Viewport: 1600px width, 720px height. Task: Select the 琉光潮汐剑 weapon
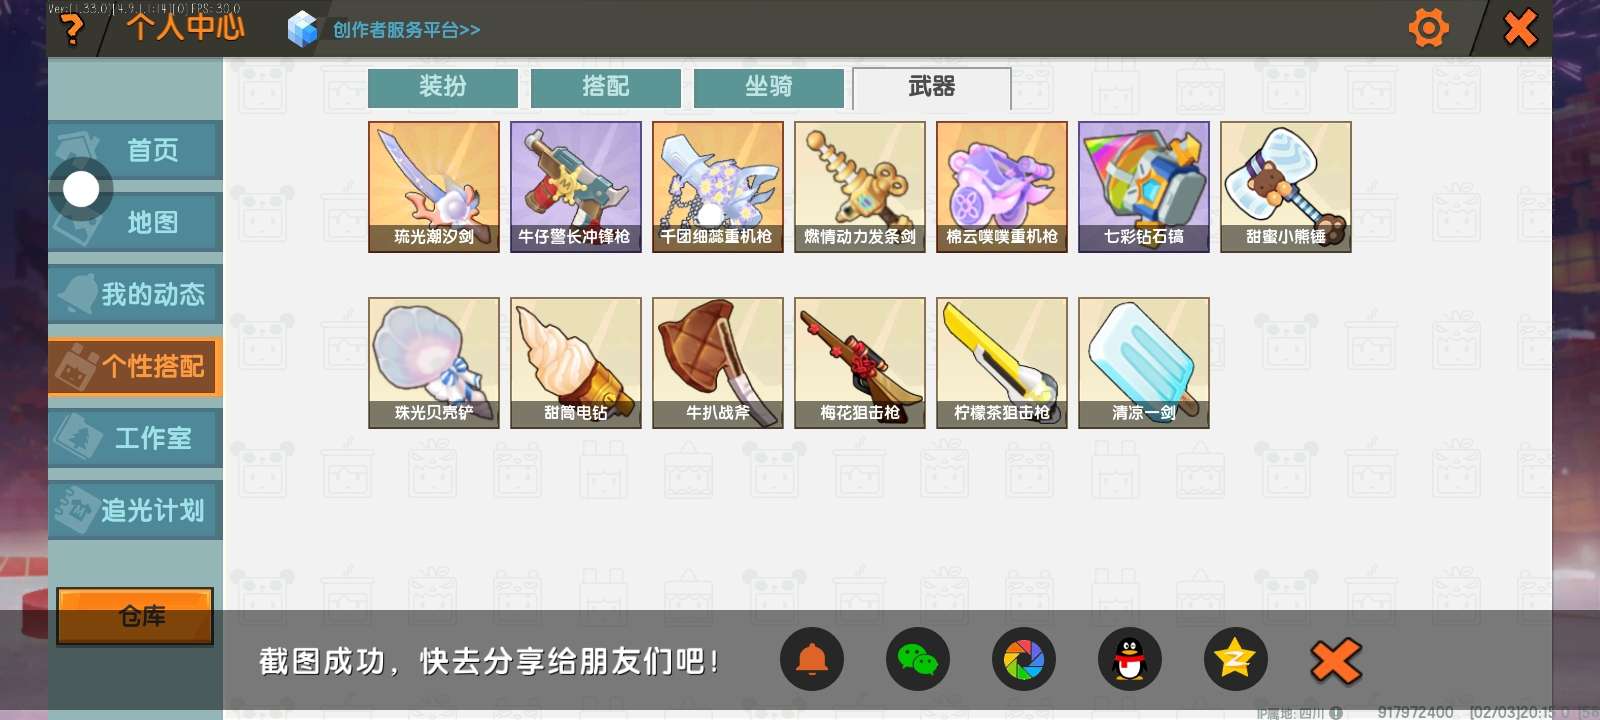tap(434, 187)
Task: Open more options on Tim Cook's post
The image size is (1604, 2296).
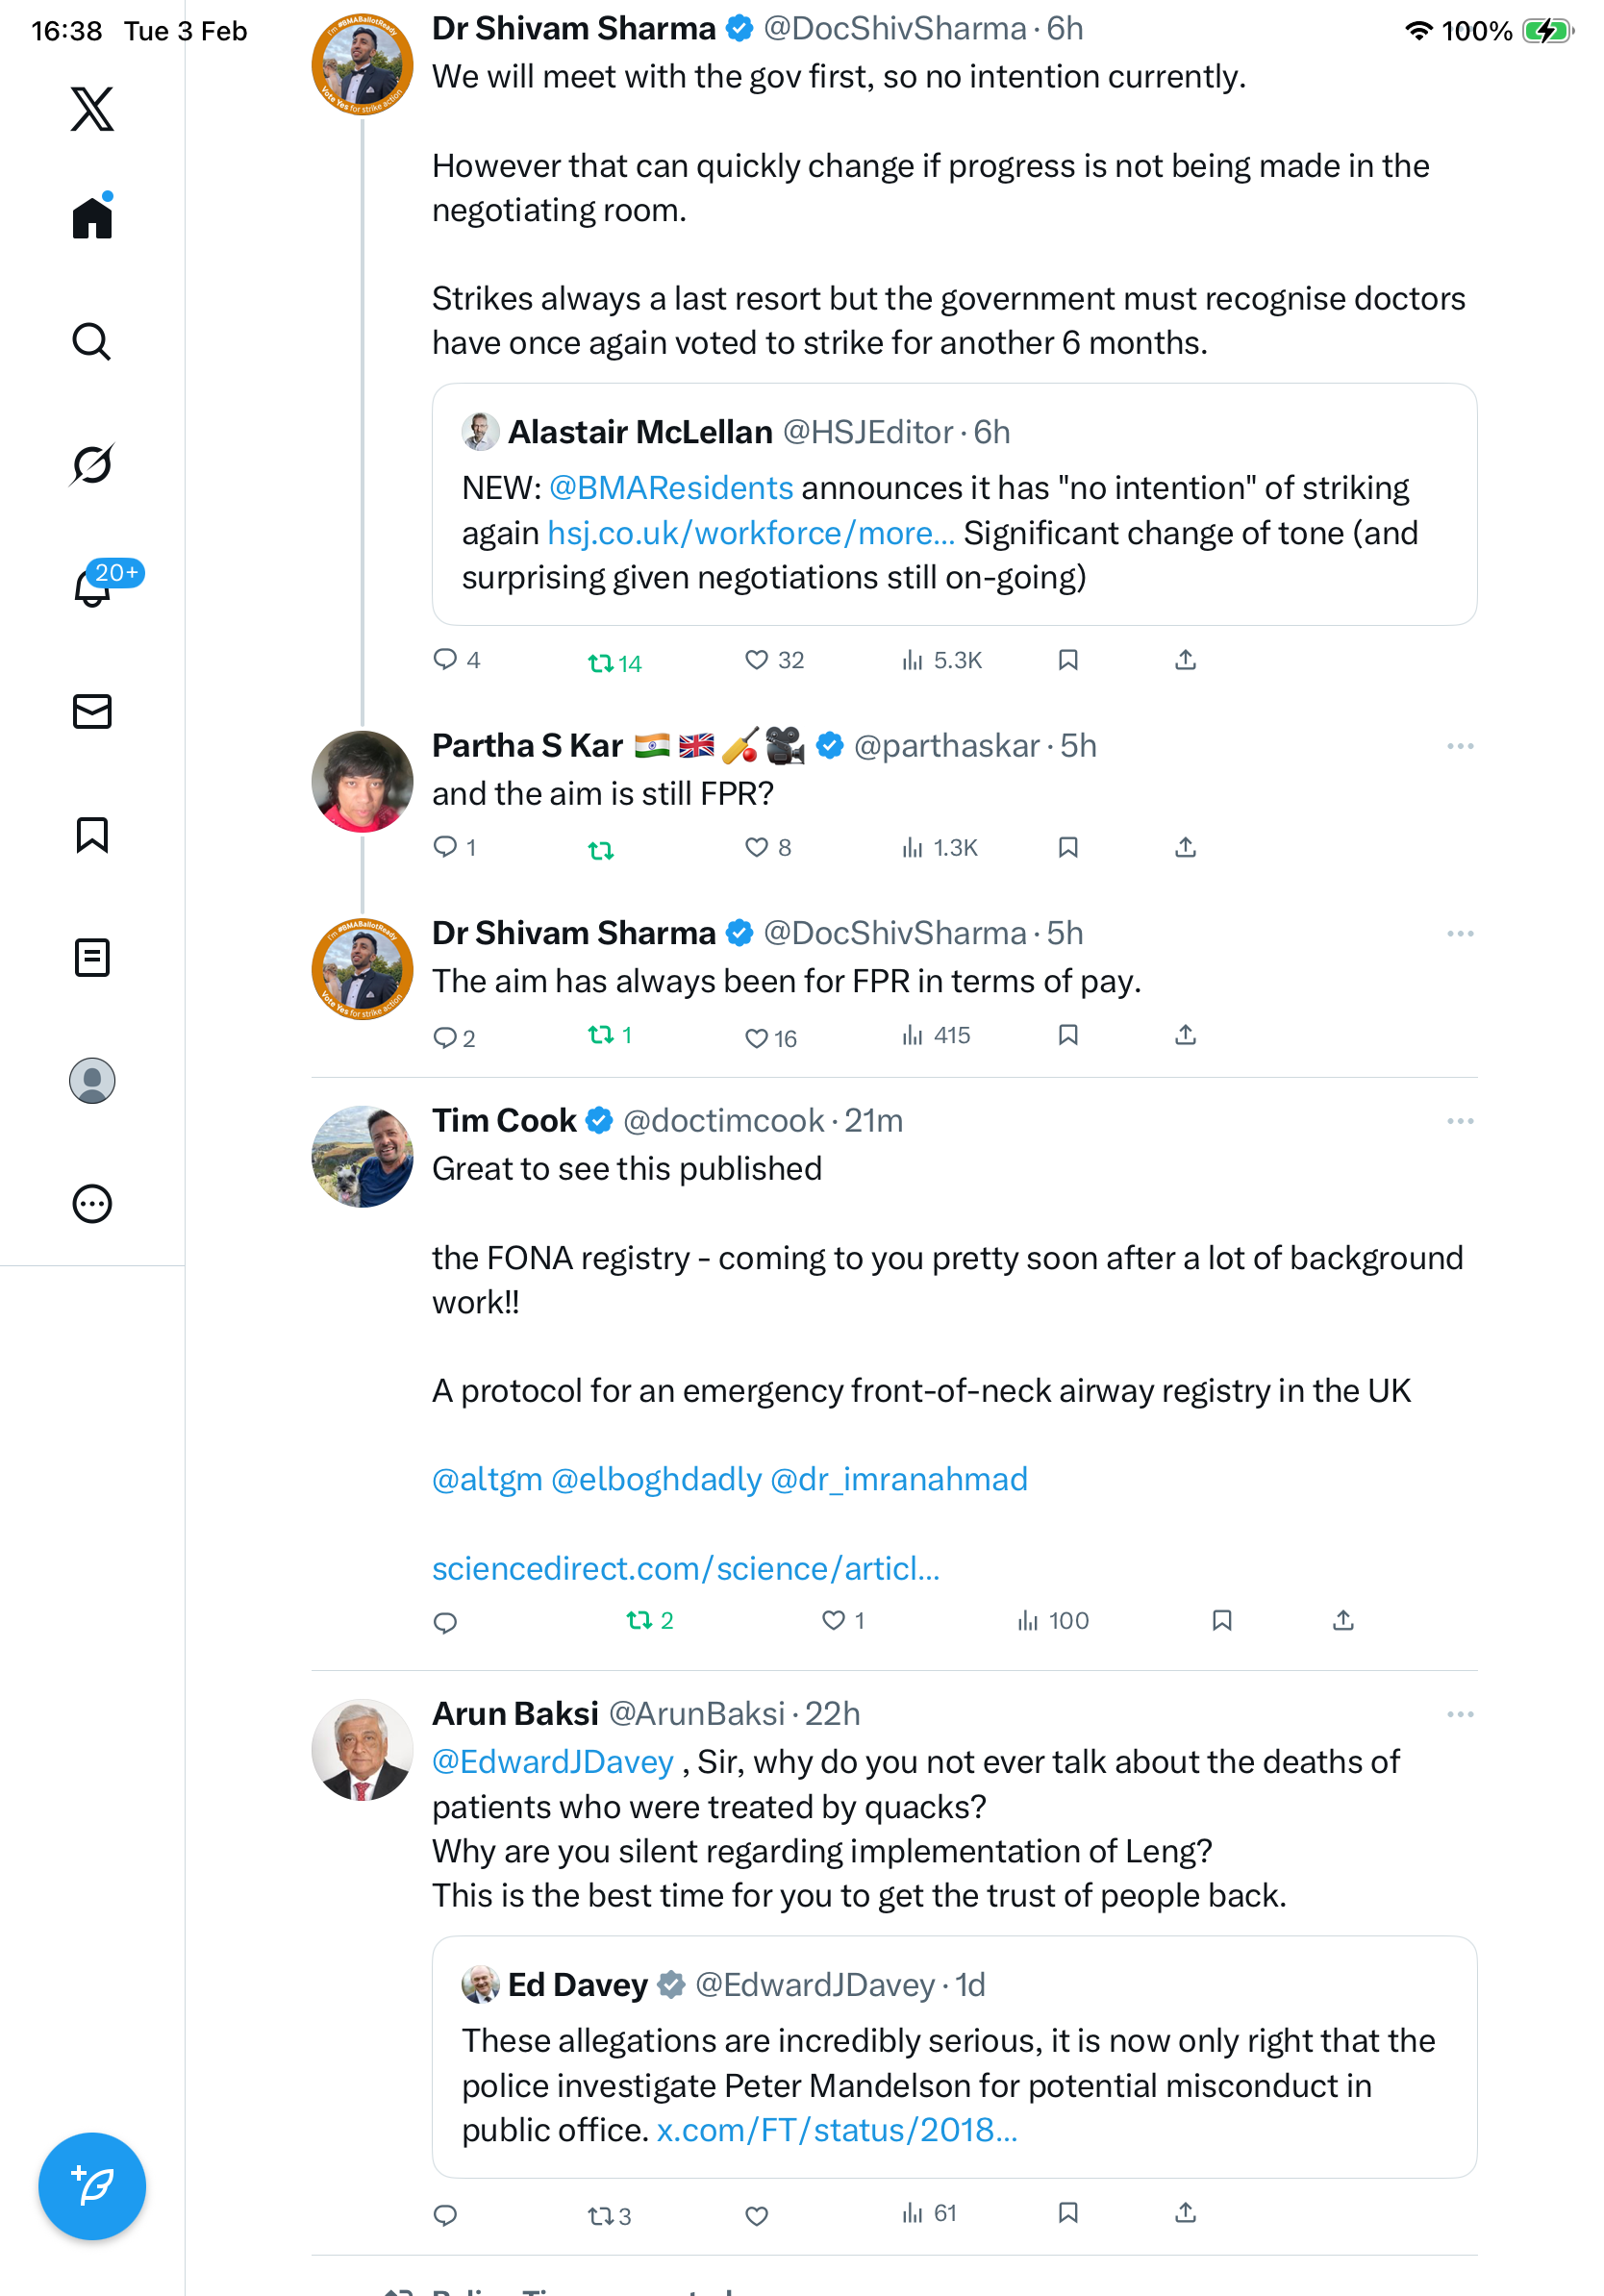Action: pos(1460,1121)
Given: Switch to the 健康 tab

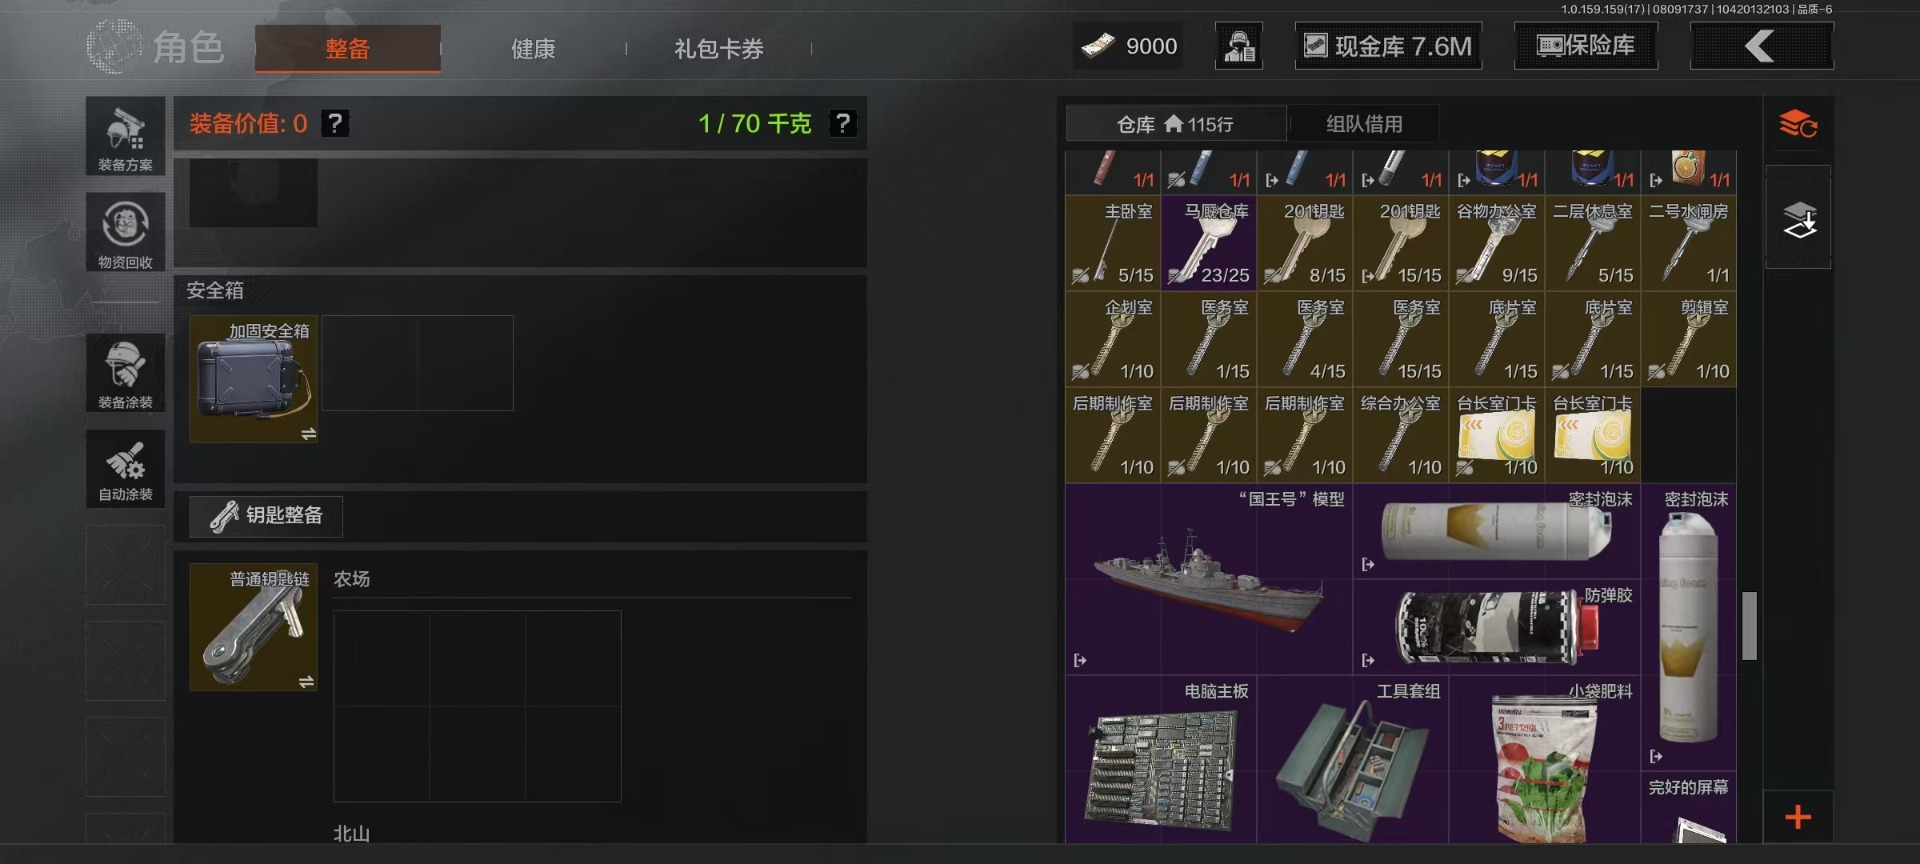Looking at the screenshot, I should pyautogui.click(x=533, y=48).
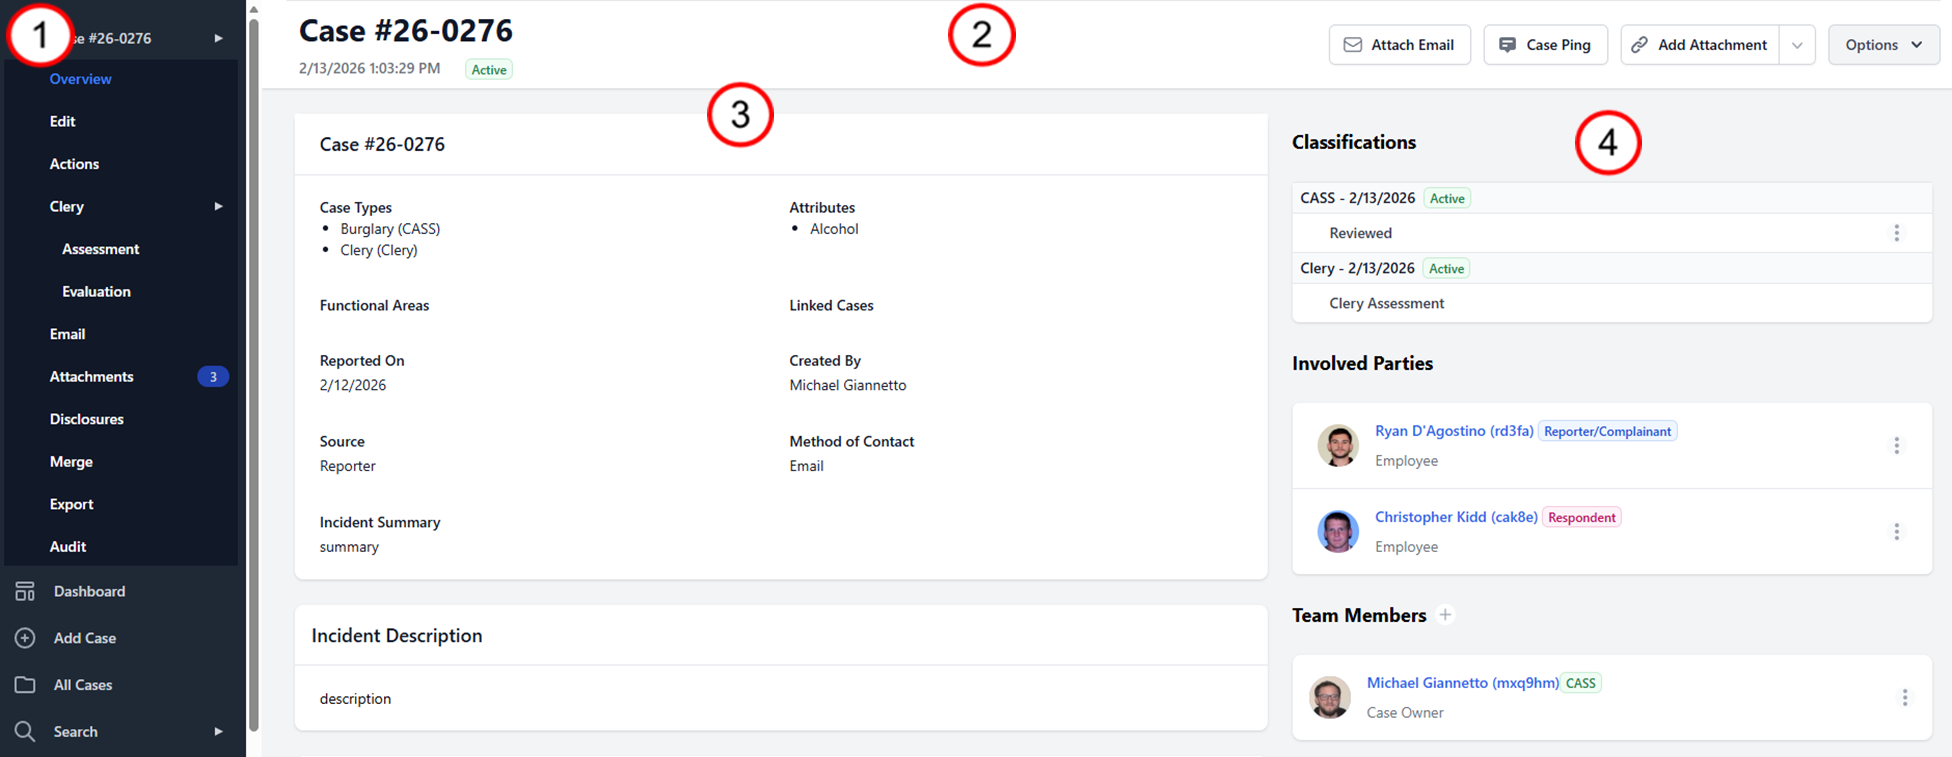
========
TASK DETAILS: Produce an exact copy of only those lines that run from the line with "Task: Open more options on Tim Cook's post" to the final line of the records, including both; exclude images.

ANSWER SECTION:
Task: Open more options on Tim Cook's post
The image size is (1604, 2296).
Action: pos(1460,1121)
Given: Switch to the 健康 tab

Looking at the screenshot, I should pyautogui.click(x=533, y=48).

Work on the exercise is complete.